The artist aspires to fill his works with active energy, to draw the line of dialogue between the works and the viewers, as, for example, in “Motherland” (canvas, oil, 2006) or “Nostalgia. Autumn” (canvas, oil, 2005). His fantasy and imagination are vividly reflected in the colouring that helps generate new reality (“The Snow Has Fallen”, canvas, oil, 2005; “Horses. Heat. Lovers”, canvas, oil, 2005; “Red City”, canvas, oil, 2007), as well as in non-ordinary art forms and combination of bright colours (“Mommy”, canvas, oil, 2006; “Childhood”, canvas, 2007; “Labikhauz”, canvas, oil, 2007).

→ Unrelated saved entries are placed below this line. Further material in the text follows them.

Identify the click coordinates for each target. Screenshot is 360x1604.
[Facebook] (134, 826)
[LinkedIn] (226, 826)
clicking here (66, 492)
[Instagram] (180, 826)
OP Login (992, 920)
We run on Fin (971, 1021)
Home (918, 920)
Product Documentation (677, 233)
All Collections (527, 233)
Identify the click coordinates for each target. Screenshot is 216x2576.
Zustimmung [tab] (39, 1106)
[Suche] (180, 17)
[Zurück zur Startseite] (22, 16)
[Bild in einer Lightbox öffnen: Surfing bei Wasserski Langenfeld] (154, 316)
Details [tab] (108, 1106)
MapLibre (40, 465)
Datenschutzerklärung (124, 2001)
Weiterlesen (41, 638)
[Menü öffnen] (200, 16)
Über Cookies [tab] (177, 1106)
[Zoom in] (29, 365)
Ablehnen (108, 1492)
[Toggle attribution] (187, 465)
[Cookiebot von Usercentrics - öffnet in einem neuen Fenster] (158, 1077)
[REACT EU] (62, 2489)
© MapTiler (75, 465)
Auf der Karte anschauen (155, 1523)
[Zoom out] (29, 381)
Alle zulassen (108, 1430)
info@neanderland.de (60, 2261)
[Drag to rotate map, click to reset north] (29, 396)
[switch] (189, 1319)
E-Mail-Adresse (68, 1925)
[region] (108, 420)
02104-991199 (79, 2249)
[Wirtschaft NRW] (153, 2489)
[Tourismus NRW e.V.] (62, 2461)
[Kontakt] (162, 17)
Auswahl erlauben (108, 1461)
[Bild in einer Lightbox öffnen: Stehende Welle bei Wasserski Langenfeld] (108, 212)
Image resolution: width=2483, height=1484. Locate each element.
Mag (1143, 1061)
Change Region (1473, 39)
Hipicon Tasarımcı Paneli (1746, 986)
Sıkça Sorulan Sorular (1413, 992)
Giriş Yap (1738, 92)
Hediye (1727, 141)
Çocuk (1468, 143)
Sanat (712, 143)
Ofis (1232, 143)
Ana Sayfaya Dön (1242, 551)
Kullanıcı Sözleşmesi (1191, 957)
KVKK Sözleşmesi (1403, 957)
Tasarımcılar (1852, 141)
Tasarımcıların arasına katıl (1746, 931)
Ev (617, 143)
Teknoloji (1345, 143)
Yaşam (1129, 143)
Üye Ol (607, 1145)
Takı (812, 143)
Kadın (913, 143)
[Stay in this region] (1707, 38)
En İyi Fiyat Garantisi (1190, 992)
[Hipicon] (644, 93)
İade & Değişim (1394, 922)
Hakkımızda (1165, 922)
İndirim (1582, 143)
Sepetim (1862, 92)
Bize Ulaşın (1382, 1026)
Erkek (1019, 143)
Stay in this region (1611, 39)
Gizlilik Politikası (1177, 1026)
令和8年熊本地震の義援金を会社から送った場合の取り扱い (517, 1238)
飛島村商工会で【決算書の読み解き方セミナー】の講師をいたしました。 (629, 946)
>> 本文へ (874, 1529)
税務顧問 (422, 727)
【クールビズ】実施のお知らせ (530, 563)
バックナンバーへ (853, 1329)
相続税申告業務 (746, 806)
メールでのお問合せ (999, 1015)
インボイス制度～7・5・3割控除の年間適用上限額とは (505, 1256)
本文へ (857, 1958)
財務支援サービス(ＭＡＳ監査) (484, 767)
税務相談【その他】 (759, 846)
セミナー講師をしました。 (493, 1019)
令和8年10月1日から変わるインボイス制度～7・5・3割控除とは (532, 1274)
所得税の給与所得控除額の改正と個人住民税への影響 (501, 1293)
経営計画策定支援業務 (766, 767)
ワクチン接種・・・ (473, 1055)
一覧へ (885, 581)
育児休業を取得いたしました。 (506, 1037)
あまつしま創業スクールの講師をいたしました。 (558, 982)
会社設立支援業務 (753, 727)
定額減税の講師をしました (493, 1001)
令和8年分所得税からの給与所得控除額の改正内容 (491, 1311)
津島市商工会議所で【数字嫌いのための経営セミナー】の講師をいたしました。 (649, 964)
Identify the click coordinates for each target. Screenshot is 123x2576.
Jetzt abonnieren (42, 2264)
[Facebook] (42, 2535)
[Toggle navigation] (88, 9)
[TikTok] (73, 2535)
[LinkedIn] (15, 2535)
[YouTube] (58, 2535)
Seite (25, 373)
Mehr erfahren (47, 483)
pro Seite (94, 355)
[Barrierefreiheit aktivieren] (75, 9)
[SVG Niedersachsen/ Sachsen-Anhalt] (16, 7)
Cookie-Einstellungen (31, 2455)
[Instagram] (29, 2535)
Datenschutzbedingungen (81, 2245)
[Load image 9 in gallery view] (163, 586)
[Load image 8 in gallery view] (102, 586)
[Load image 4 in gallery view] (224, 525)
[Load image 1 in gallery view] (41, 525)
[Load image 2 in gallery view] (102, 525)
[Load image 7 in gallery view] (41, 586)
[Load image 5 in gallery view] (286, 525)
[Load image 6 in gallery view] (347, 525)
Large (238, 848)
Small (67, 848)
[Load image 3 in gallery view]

The plasticity of structure in the artist’s works goes with the innovativeness of compositional designs, as, for instance, in “Labzak. Childhood” (canvas, oil, 2006), “Before the Wedding” (canvas, oil, 2005), “Under the Tashkent Sun” (canvas, oil, 2007).

The peculiarity of Babaev as an artist is in that he, on the one hand, develops rich decorative trend in Uzbekistan painting, and, on the other hand, boldly rejects the standards of easel painting, striving to go beyond the boundaries of plane presentation into a three-dimensional space. He is very harmonious in colouring that is associated with bright modulations of suzane rugs and mysterious shining of satins. Simplistic motifs communicated through a conventional language of patterns turn into a sunny, harmonious and happy world in the artist’s works.

As any contemporary artist of post-modernism era, Babaev’s art shows elements from the great diversity of traditions. These elements are boldly interpreted, and although not very evidently manifested, they pulse implicitly, giving his art its national peculiarity.

The “On the Sunny Side” exhibition also presented an exposition called “FOTO ICONS”. Kamoljon’s interest towards photography emerged as early as during his years in the Italian academy in Como. Thinking of painting and of what new say he could have in it, the young artist turned to photography at the same time. This is not an ordinary photography, but a kind of a photo-collage: many strokes that ultimately generate a wholesome composition. This technique is akin to a children’s mosaic. For example, such are his works “Granny Munawar” (2004) and “Mom, I Love You!” (2007). The artist shapes his compositions by putting them together by piece-fragments; it is a meticulous operation that gives the effect of a piece assembled of separate frames.

The exhibition displayed about twenty photo-collages on different domestic themes: “Granny Jamila” (2007), “The Teachers” (2007), “Vinogradnitsa” (2004), “Heavenly Makhal-la” (2007), “A Day in Mitrofanov” (2007). Among his works of this group the most interesting one is “The Uzbek Family. Chingiz and Nigora” (2004), where we can see the artist’s brother and his spouse bearing a child under her heart, and next to them a fruit composition of pomegranates, apples and grapes – classic symbols of fertility. At the same time, “Western” theme is also resonant in his works, as an echo of his European travels: “3 Panillani Street” (2006), “Gen-ova. Sea” (2004), “Genova. Sea. Dream” (2004), “Paris. The Eiffel Tower” (2008), “Basilica of the Sacred Heart” (2008)…

Babaev’s collages are a kind of photo-painting where every frame functions as individual brush stroke. It should be noted that computer-based Photoshop treatment and montage are either absent, or used only partly where it was absolutely essential. All compositions are assembles manually, with maximal keeping of the sense of time and place. Characteristically, the artist’s signature is recognizable both in photography and painting.

Kamoljon Babaev is a modern intellectual who feels equally at ease in a subtle oriental world and in the context of pragmatic western culture. One may call him an all-round artist, and that is the uniqueness of his artistic personality. His dynamic creative activity and multidirectional search have resulted in his offering a new trend, having created a kind of a synthesis between photography and painting.

According to Kamoljon Babaev, his device is the words of a great Russian writer Andrei Platonov: “It is not the talent but humaneness that creates Art”.